Peut-on encore rire après la Shoah ?
Bien évidemment. On voit rire beaucoup de gens, et même des Juifs. Poser cette question revient à se demander si on peut encore vivre après la Shoah. Si on peut vivre, on peut aussi rire et inversement.Certains artistes antifascistes se sont servis de la satire pour attaquer Hitler. Est-ce encore possible aujourd’hui ?
Cela dépend comment. Quand c’est mal fait, c’est gênant. Quand c’est bien fait, c’est d’autant plus efficace. Question de forme.Qu’est-ce qui serait, par exemple, « mal fait » ?
À faire d’Hitler un psychopathe, comme dans Mon Führer, on risque de minimiser les faits. Certains disent aussi : « Si on lui avait donné plus de Lithium, il ne serait pas devenu maniaco-dépressif, et les Juifs n’auraient pas été persécutés. » C’est « mal fait » quand les actes monstrueux sont minimisées.
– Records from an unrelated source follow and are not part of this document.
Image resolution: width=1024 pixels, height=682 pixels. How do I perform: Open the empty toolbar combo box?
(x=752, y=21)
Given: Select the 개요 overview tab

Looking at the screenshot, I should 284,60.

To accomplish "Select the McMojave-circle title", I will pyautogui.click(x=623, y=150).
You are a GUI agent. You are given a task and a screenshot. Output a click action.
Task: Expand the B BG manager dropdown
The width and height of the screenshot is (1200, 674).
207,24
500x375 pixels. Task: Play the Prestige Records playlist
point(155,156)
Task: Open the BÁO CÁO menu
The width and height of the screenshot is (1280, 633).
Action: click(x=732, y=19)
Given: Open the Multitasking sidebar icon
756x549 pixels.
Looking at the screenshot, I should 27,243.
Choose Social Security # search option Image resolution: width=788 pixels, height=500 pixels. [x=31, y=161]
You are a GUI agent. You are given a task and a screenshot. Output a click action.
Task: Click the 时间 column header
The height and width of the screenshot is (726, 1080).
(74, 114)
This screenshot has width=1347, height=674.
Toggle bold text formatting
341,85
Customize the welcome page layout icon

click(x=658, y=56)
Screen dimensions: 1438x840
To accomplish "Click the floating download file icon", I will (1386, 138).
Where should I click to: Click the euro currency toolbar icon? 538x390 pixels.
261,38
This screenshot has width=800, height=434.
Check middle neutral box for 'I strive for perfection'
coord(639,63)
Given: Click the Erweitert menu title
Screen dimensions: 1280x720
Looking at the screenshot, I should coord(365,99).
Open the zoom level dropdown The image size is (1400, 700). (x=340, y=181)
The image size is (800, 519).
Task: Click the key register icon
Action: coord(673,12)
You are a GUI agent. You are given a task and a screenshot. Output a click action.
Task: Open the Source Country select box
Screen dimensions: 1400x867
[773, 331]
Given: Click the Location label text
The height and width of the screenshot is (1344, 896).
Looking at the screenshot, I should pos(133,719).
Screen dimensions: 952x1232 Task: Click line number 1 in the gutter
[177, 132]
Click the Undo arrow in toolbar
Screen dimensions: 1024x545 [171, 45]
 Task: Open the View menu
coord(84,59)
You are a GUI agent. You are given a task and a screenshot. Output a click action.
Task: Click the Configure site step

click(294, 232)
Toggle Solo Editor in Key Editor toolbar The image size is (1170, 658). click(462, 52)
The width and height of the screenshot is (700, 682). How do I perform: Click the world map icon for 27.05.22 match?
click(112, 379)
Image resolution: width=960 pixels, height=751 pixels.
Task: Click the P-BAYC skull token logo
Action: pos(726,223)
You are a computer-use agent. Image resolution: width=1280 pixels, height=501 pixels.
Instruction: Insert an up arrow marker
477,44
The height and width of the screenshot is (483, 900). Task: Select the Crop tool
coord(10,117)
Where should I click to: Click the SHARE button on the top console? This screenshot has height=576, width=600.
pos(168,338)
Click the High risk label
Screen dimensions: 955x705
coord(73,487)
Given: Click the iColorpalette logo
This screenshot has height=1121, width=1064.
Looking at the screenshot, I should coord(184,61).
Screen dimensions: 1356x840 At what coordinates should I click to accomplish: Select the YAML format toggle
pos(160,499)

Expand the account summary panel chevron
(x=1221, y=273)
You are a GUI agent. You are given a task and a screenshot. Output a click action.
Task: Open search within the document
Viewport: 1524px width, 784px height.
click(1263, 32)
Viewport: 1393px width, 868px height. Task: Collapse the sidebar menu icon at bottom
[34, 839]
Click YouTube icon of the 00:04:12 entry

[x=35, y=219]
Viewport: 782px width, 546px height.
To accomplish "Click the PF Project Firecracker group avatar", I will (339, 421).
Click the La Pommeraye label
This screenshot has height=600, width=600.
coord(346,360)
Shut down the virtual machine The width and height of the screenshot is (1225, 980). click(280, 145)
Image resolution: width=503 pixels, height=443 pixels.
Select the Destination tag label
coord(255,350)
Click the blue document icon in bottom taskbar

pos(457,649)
C’est « bien fait » quand on travaille comme George Tabori, par exemple.
Il existe sans doute des exemples de minimisation involontaire bien plus évidents que Mon Führer, avec le comique Helge Schneider dans le rôle d’Hitler, mais ce film montre que cela peut mal se passer. Comme d’ailleurs avec toute œuvre d’art quand elle est presque bonne. Je veux dire : quand elle a de l’ambition, et que certaines cho-ses sonnent faux, c’est presque encore plus désagréable que quand elle n’en a pas. Voilà pourquoi les œuvres ambitieuses qui se confrontent à la Shoah ou au national-socialisme sont aussi les plus exposées.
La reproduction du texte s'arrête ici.